We are people only through other people.

I hadn’t realized how much I loved everyone here until I had to say goodbye to them for the summer. I will see most of them again in June when next year’s school year begins, but seeing them leave was still very sad.




Love Like the Wild Geese


This week I recalled a poem by Temple Cone that is helping me remember how to plunge into my relationships with other people. To fall in love with everyone and everything without hesitation, regardless of the pain it may cause later.

If you do nothing else with your life
you can do this, you can love like the wild geese.
Because they are simple,
they do not even know what calls them
from the snow-clotted fields in spring,
only that their searing bones
light the way.
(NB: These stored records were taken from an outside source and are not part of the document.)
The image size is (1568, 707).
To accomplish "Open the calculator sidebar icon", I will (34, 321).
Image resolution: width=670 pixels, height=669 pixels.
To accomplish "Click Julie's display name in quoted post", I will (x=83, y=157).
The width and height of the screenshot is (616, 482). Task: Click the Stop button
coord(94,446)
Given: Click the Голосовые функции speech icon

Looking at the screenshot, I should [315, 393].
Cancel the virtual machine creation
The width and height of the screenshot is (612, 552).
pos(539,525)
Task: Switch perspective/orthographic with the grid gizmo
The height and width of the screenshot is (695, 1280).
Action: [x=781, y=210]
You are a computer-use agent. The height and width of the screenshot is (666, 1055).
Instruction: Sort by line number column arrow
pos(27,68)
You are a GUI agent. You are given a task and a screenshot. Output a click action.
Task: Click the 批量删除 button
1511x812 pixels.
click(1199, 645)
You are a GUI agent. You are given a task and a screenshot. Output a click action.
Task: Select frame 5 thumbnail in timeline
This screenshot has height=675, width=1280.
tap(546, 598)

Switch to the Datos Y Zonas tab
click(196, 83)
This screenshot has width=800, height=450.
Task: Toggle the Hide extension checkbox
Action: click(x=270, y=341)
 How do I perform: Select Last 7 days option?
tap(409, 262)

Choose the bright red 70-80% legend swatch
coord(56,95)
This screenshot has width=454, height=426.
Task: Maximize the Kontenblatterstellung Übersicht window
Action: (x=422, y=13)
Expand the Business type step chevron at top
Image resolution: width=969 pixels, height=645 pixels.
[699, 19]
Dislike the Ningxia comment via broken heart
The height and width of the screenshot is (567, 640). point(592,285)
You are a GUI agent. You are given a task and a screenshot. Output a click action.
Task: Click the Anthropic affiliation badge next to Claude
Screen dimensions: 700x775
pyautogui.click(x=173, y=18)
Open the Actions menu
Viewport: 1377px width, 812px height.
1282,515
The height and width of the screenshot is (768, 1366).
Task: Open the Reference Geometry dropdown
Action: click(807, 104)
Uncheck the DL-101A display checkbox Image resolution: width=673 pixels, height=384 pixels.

Because they believe
they are immortal,
they rush over mountains, foothills, meadows
in waves of frightening speed,
since no one wants to live alone forever.


Last week I said goodbye to many people who have taught me how to be a person here in this completely different culture, but now I am starting to seek out and create new friendships that will hopefully grow with me during the summer months:

• Last Monday I visited a nearby boy’s orphanage for the first time. Though I was overwhelmed with meeting almost 50 children all at once, I spent a wonderful afternoon just hanging out with the boys. We went up to the roof where they taught me to play cricket. Using a stick for a bat and large plastic caps for balls, we played until evening fell.

• On Wednesday I sang a Malayalam song with a group of old women at an old age home, which specifically caters to the poor and to elderly people abandoned by their impoverished families. I didn’t know all the words to the song, and we sang in six different keys; but through these women, who were strangers a minute before, I am learning more about what it means to be a human being.

No one wants to live alone forever, and we are only human through our relationships with each another. After the sadness of saying goodbye to everyone for the summer, I am trying once again to plunge into new love and friendship. To rush over mountains and meadows. To let my searing bones lead me. To love deeply and all the time. To learn and relearn what it means to be a person through other persons. To try to love like the wild geese.

1 comment:

  1. Thank you, Cynthia, for your posted letters giving us a glimse of your life in India.
    We know you will continue to make new friends and keep the friends you have made close to your heart.
    Life is full of goodbyes, but it is also full of hello's, especially when we keep open minds and are willing to share ourselves.